What is expected: Copy out the lines from the one containing "You are a computer-use" through the one containing "tap(7, 243)", inclusive, leaving out the pictures.

Dataset rows:
++++
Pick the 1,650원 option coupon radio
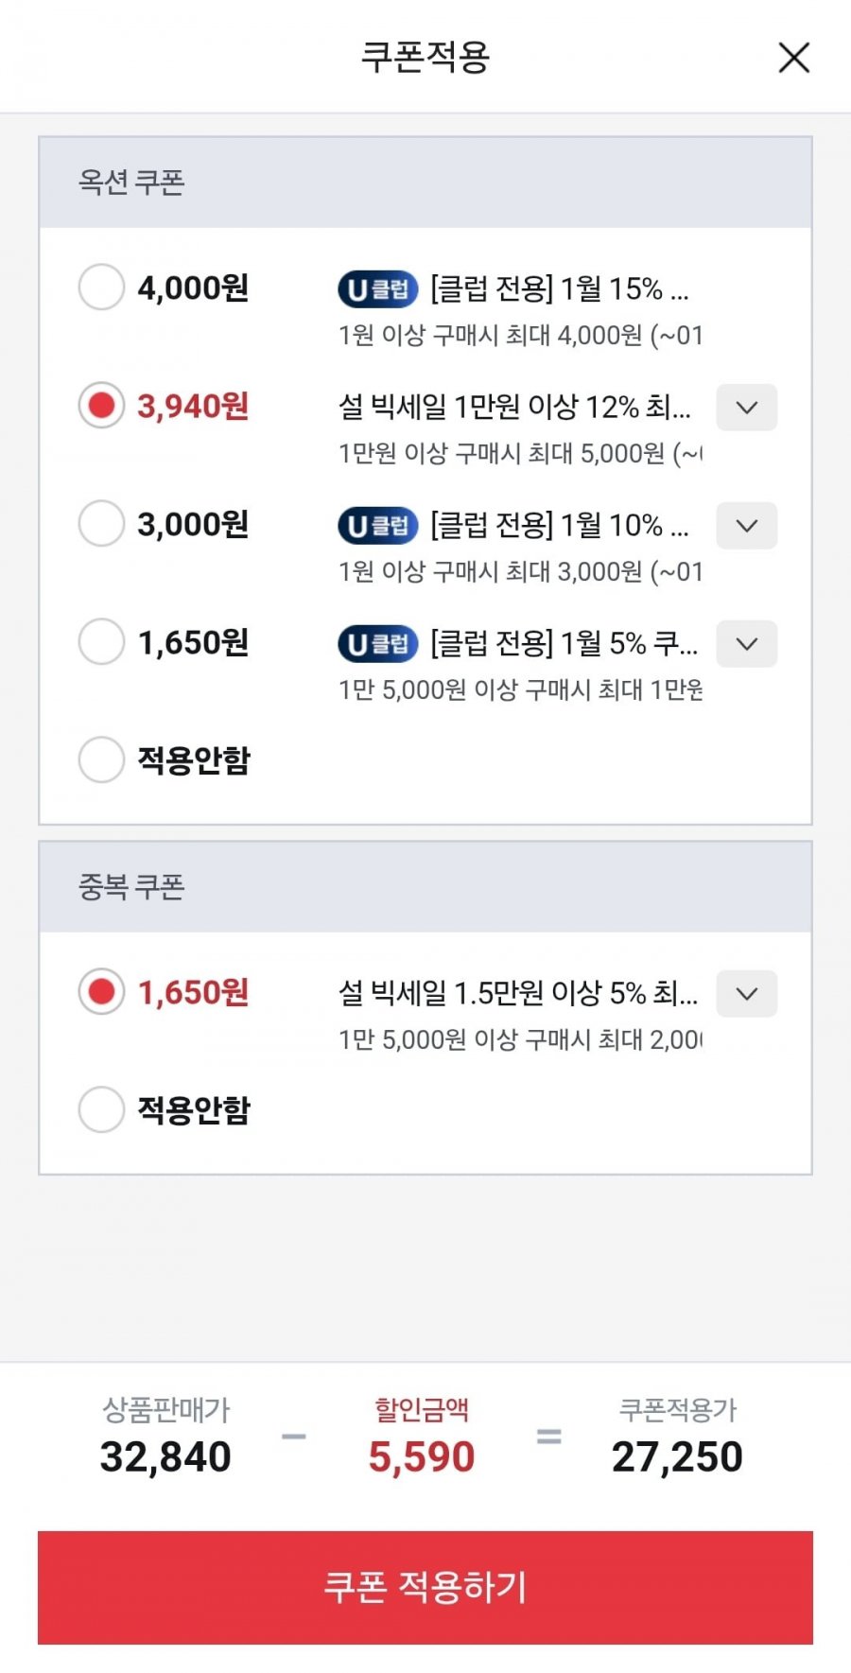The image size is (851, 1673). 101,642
++++
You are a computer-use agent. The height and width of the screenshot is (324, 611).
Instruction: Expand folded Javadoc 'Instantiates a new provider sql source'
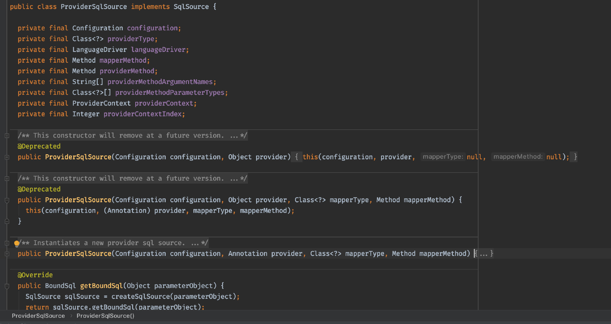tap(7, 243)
++++
The completed task:
You are a computer-use agent. The height and width of the screenshot is (324, 611).
Instruction: Expand folded Javadoc 'Instantiates a new provider sql source'
tap(7, 243)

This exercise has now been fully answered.